«Desde el primer momento de mi estancia entre vosotros os enseñé que mi único fin era revelar a mi Padre de los cielos a sus hijos en la Tierra. He vivido esta encarnación para que podáis acceder al conocimiento de ese Gran Dios. Os he revelado que Dios es vuestro Padre y vosotros sus hijos...»

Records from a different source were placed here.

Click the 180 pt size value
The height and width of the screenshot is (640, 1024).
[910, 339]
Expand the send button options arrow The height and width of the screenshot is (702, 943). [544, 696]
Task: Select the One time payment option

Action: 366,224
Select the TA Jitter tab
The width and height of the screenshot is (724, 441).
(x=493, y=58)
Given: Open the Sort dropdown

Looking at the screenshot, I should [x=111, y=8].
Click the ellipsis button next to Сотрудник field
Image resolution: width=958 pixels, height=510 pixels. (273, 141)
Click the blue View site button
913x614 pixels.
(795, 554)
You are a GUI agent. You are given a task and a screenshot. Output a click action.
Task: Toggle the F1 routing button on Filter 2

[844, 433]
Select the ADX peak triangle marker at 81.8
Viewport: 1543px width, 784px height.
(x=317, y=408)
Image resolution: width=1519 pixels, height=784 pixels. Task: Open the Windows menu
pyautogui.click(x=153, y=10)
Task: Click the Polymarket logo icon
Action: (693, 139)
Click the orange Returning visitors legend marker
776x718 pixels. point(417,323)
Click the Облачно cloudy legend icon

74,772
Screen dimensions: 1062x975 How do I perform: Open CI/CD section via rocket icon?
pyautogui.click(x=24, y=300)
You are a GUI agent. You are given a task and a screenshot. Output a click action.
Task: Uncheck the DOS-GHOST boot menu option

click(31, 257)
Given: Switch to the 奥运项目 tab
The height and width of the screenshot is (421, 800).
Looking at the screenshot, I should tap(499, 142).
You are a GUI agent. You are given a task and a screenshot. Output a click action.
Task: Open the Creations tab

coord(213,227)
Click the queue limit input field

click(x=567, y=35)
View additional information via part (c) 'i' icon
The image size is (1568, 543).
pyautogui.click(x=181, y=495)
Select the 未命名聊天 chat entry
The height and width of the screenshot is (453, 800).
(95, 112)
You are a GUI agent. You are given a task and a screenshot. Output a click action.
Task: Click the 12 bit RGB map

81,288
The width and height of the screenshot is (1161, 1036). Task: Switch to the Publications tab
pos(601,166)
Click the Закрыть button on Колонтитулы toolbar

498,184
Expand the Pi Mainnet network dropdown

sábado, 29 de diciembre de 2012

La curación del paralítico.

El viernes por la tarde del 1 de octubre, cuando Jesús estaba celebrando su última reunión con los apóstoles, evangelistas y otros líderes del campamento en desbande, y con los seis fariseos de Jerusalén sentados en la primera fila de esta asamblea en la espaciosa y agrandada habitación delantera de la casa de Zebedeo, ocurrió uno de los episodios más extraños y singulares de toda la vida de Jesús en la tierra. El Maestro estaba en ese momento hablando de pie en esta gran habitación, que había sido construida para permitir estas reuniones durante la temporada de lluvia. La casa estaba completamente rodeada por una vasta multitud que tendía el oído para escuchar algunas palabras del discurso de Jesús.
      
Mientras la casa estaba de esta manera llena de gente y completamente rodeada de oyentes ansiosos, fue traído de Capernaum en una pequeña litera por sus amigos, un hombre paralítico desde hacía mucho tiempo. Este paralítico había escuchado que Jesús estaba a punto de irse de Betsaida, y habiendo hablado con Aarón el albañil, que tan recientemente había sido curado, resolvió que le llevaran a la presencia de Jesús, para que pudiera obtener curación. Sus amigos trataron de entrar a la casa de Zebedeo tanto por la puerta de adelante como por la de atrás, pero había demasiada gente. Pero el paralítico no quiso resignarse; pidió a sus amigos que buscaran las escaleras y así subieron al techo de la habitación en la cual Jesús estaba hablando, y después de aflojar las tejas, audazmente bajaron al enfermo con su litera mediante sogas hasta que el afligido se encontró en el piso directamente delante del Maestro. Cuando Jesús vio lo que esta gente había hecho, dejó de hablar, mientras que los que estaban con él en la habitación se maravillaron con la perseverancia de este enfermo y de sus amigos. Dijo el paralítico: «Maestro, no quiero molestarte en tus enseñanzas, pero estoy decidido a sanar. Yo no soy como los que recibieron tu curación e inmediatamente se olvidaron de tus enseñanzas. Yo deseo curarme para poder servir en el reino del cielo». A pesar de que la aflicción de este hombre había sido producida por su propia vida malgastada, Jesús, viendo su fe, le dijo al paralítico: «Hijo, no temas; tus pecados están perdonados. Tu fe te salvará».
      
Cuando los fariseos de Jerusalén, juntamente con otros escribas y abogados que estaban sentados con ellos, escucharon esta declaración de Jesús, empezaron a decir entre ellos: «¿Cómo se atreve este hombre a hablar de esta manera? ¿Acaso no entiende que estas palabras son blasfemia? ¿Quién puede perdonar un pecado, sino Dios?» Jesús, habiendo percibido en su espíritu que así pensaban ellos y comentaban entre ellos, les habló diciéndoles: «¿Por qué razonáis así en vuestro corazón? ¿Quiénes sois vosotros que os atrevéis a juzgarme? ¿Qué diferencia hay si yo digo a este paralítico, tus pecados están perdonados, o, levántate, levanta tu litera y anda? Pero, para que vosotros que presenciáis todo esto podáis finalmente saber que el Hijo del Hombre tiene autoridad y poder en la tierra para perdonar los pecados, diré a este hombre afligido: Levántate, levanta tu litera, y vete a tu casa». Y cuando Jesús hubo hablado así, el paralítico se levantó, y mientras la multitud se abría para dejarle paso, salió delante de todos ellos. Y los que vieron estas cosas estaban asombrados. Pedro despidió la asamblea, mientras muchos oraban y glorificaban a Dios, confesando que no habían visto nunca antes tan extraños acontecimientos.

      
Aproximadamente en este momento los mensajeros del sanedrín llegaron para ordenar a los seis espías que retornaran a Jerusalén. Cuando escucharon este mensaje, cayeron en una seria disputa entre ellos; y una vez que hubieron terminado sus discusiones, el líder y dos de sus asociados volvieron con los mensajeros a Jerusalén, mientras que tres de los espías fariseos confesaron su fe en Jesús y, dirigiéndose inmediatamente al lago, fueron bautizados por Pedro y acogidos por los apóstoles como hijos del reino.